*PROBLEM TO SOLVE*. Copy out each line below in which the string "Loan" appears.
DATA SHOWN START
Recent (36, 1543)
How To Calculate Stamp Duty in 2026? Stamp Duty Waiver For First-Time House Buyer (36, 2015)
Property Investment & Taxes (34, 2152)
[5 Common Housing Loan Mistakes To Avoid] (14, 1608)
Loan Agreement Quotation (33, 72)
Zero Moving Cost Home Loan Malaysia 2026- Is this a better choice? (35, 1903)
DATA SHOWN END
DATA SHOWN START
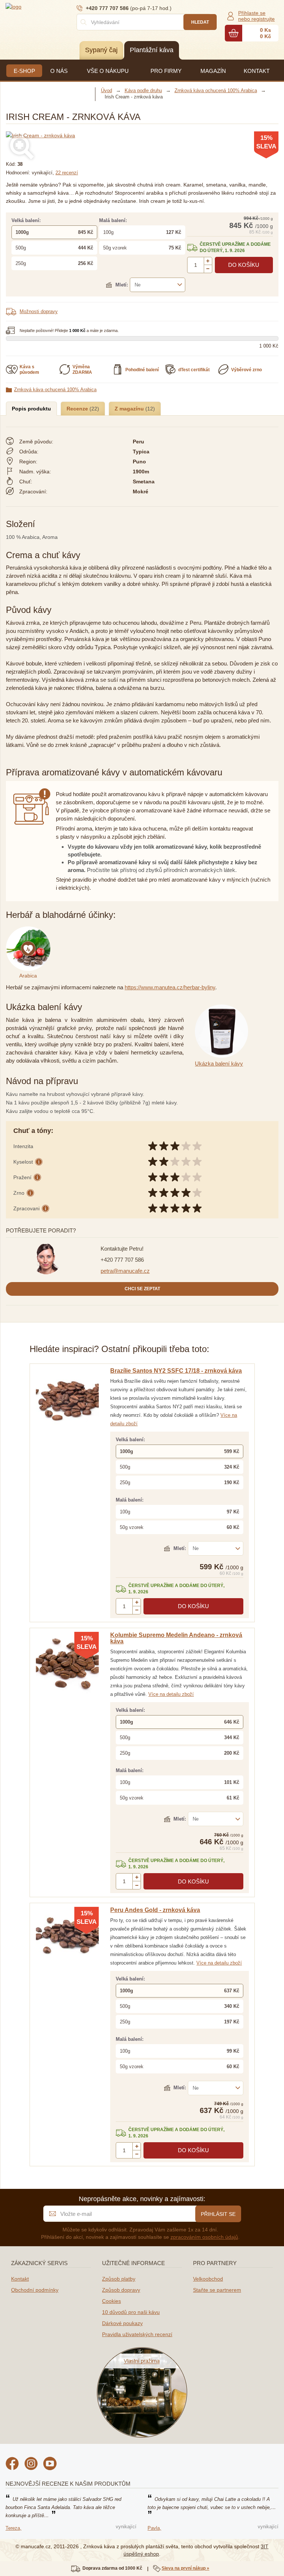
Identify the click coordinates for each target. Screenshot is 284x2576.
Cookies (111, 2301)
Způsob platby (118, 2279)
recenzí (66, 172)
DATA SHOWN END
*SOLUTION TO THE PROBLEM*.
[5 Common Housing Loan Mistakes To Avoid] (14, 1608)
Loan Agreement Quotation (33, 72)
Zero Moving Cost Home Loan Malaysia 2026- Is this a better choice? (35, 1903)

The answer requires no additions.